Rabu, 26 Mei 2010

Concept Trending : A Glimpse into the future?

In the previous post some ideas were presented on the trends of Text Analytics. Analyzing and extracting knowledge from text is a hard thing, whether this involves Sentiment Analysis, Text Classification, Cluster Analysis or Information Extraction.

A particularly interesting application of Text Analytics is the identification of trends for specific concepts. In contrast with simple keyword trending, this type of trending attempts to disambiguate keywords according to their context and use co-reference resolution to identify the subjects for which the sentiment relates to.

To better understand concept trending let's look at an example : Suppose that one wishes to identify the trend of negative characterizations -and even swear words- that exist on the Greek web. The first step would be to collect the information from various blogs and forums whenever a negative keyword is found. A Text analysis toolkit could then provide the means of identifying the subject(s) of negative characterizations on the Greek web such as Politicians, the Economy or the International Monetary Fund which recently came in to the rescue.

From a post dated December 28th, 2009 :

"Over the past month there has been a considerable amount of increase in negative economy sentiment, crime-related incidents and/or terms that communicate future social instability and uneasiness."

Although not stated on purpose, the country which the article addressed was Greece and the trend increase on negative sentiment was found to be starting in the beginning of December 2009. This is a photo of a Greek newspaper taken on February 4, 2010





The title shown writes about the "Fear of Social Explosion". On May 6th 2010 after clashes in the center of Athens, mentions about "Social Explosion" in Greece started appearing on the Web. The following Google search uses a timeline for "Social Unrest". The increase of mentions appears to be starting on February 2010.



Although concept trending has significant challenges it is a process which in my experience has proven itself many times. A recent article at NewScientist suggests that by capturing the sentiment of the crowds we are able to predict the moves of S&P 500 or by looking at keyword searches such as "job search engine" we can predict coming changes of the US unemployment rate.

Senin, 17 Mei 2010

The future and trends of Text Analytics

I recently attended a GATE seminar on the University of Sheffield. Having used GATE for quite some time now, i was happy to see that the GATE team is well committed to developing the GATE Text Analysis Workbench by constantly adding more functionality.

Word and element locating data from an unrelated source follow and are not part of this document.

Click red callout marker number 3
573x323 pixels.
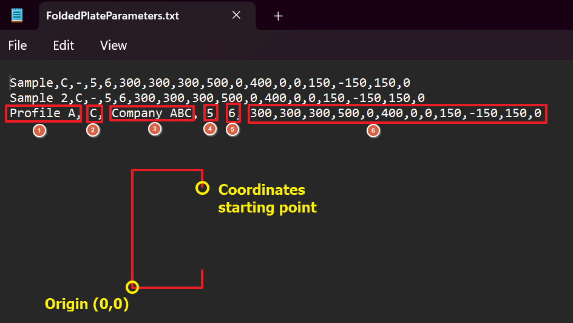point(155,130)
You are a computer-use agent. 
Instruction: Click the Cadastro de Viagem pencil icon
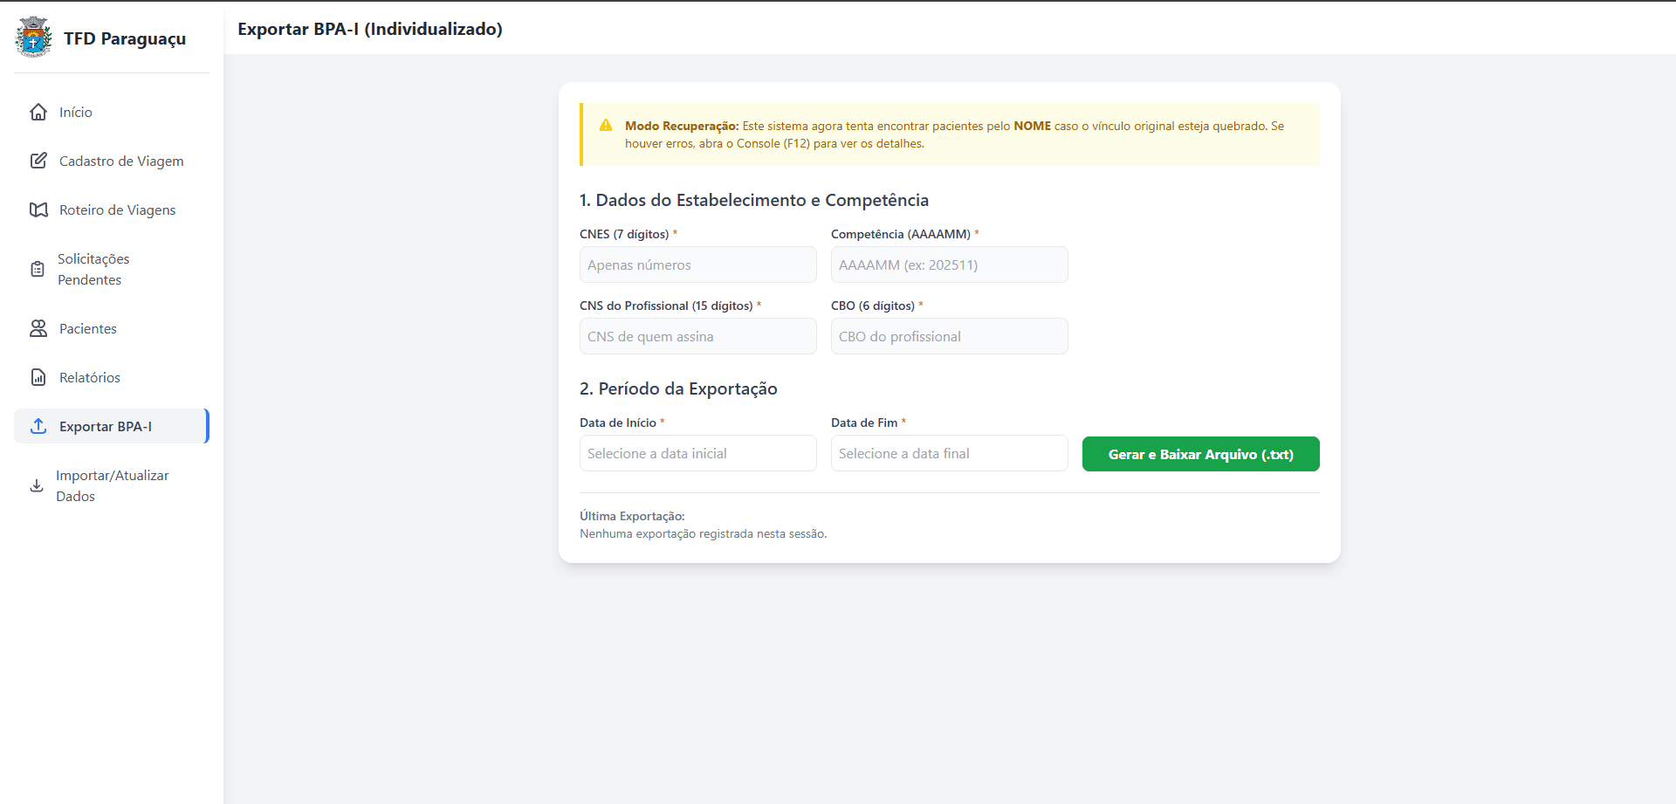click(x=38, y=161)
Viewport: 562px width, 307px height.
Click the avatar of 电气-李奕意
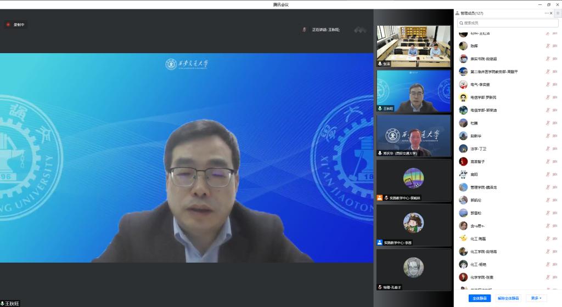463,84
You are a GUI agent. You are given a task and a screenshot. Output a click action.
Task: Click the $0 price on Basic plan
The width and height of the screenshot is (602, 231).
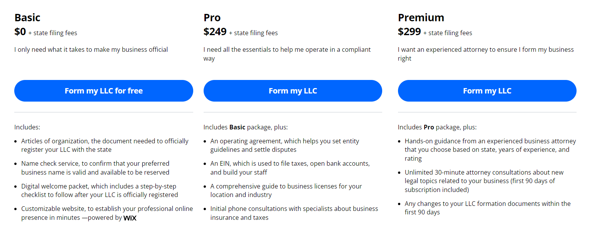coord(20,32)
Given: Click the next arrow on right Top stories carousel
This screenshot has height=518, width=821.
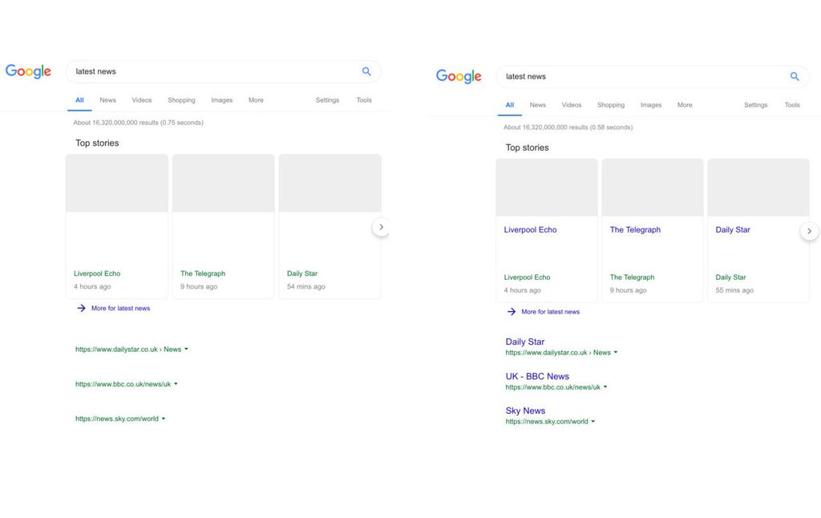Looking at the screenshot, I should (x=810, y=231).
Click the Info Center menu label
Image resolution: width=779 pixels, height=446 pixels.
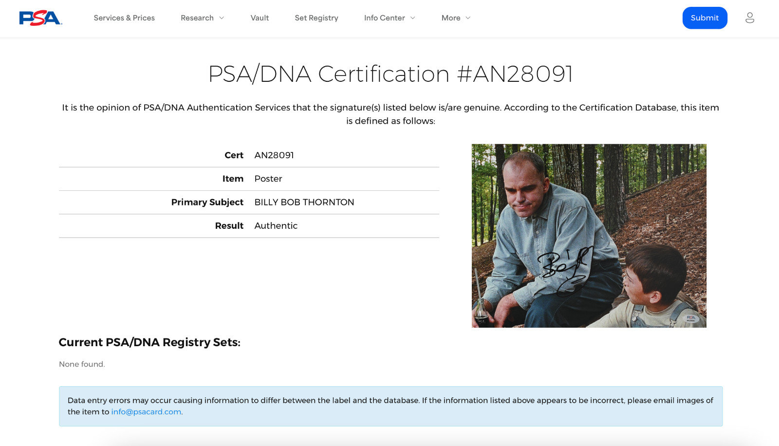[x=385, y=18]
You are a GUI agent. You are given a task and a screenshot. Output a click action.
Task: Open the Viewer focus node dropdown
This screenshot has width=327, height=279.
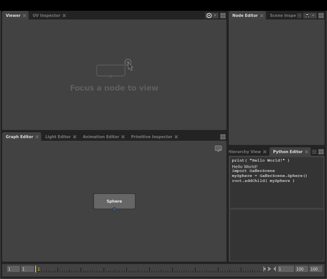pos(212,16)
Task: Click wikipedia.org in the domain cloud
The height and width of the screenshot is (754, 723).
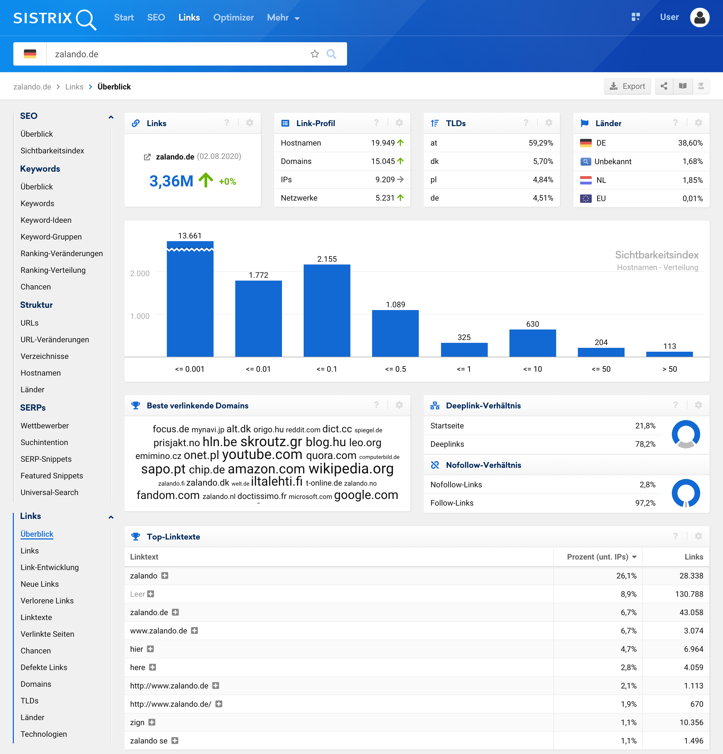Action: [351, 469]
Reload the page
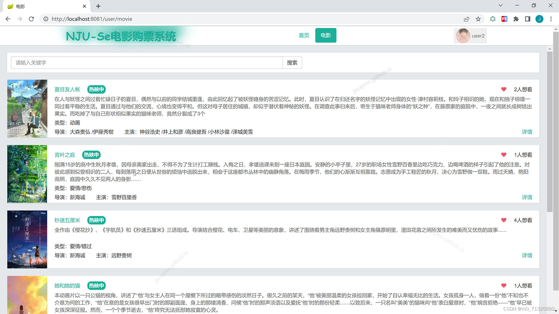The image size is (559, 314). pyautogui.click(x=31, y=19)
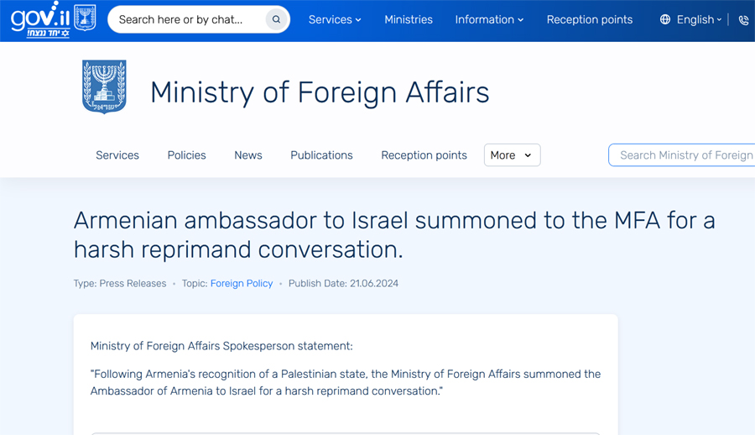Focus the Search Ministry of Foreign field
The width and height of the screenshot is (755, 435).
point(682,155)
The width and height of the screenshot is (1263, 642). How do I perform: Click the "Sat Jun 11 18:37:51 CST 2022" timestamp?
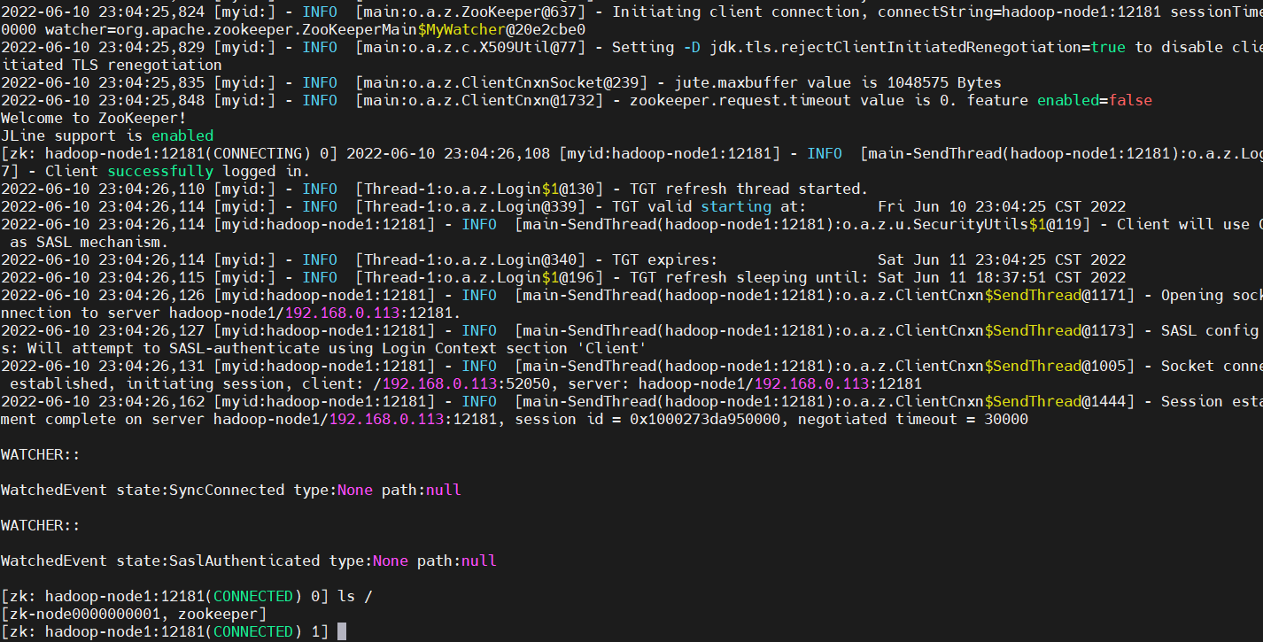coord(1001,277)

Although many of the participants were PhD students i was also happy to see people from companies that now wish to leverage the hidden knowledge that exists in unstructured text. Whether it was analysis on text of Patents information, intelligent search on Text of Photo Captions for a large News Agency or understanding what a customer wants, Text Analytics are becoming an important tool for making better decisions.

I also had the opportunity to speak with several people about the future of Text Analytics. What are we likely to see happening in the next years on Information Extraction and Text Analytics?



First we have to understand how Text Analytics deliver results. In order for a computer to 'understand' unstructured text, it should be 'taught' that the word 'Dollar' is a currency of a country that is called 'US' and also that US, United States, USA and U.S.A is the same concept. This means that hundreds of thousands of concepts and synonyms have to be specified so that a computer identifies them in unstructured text. This process is called Text Annotation.

The Golden Standard of Text Annotation is annotations done by humans : A computer sifts through the text of a web page, annotates it with concepts and then these annotations are checked against annotations made by humans on the same text to assess the accuracy with which a computer 'understands' this text and the concepts and entities that exist in it.

So what does the future hold? First of all, since unstructured text becomes more available there will be a greater need for 'annotation farms' : Groups of people who will be manually annotating free text, identifying an ever-growing number of Companies, Managers, Politician names, or anything else that has to be 'taught' to a computer. Note that Annotation Farms already exist but the need for this service will become greater.

The second trend on Text Analytics could be something equivalent to what we have seen happening with NetFlix. Suppose that you own a company that produces Brand 'X' and you wish to track the reputation of your product online. You would then submit a sample of your product's mentions to various companies that analyze text and have them compete against each other in terms of -for example- Precision and Recall. The one that produces consistently the best metrics (whether Precision - Recall, Kappa statistic or F-Measure) will also get the job.

A third trend could be the development of text analytics for specific concepts : Sentiment Analysis and Named Entity recognition is hard work if one wants to produce sound and accurate results. So it could be probable that Text Analytics experts will choose a specific concept -For example reputation of Banks- and then work in the analysis of this -very specific- concept so that they achieve better metrics.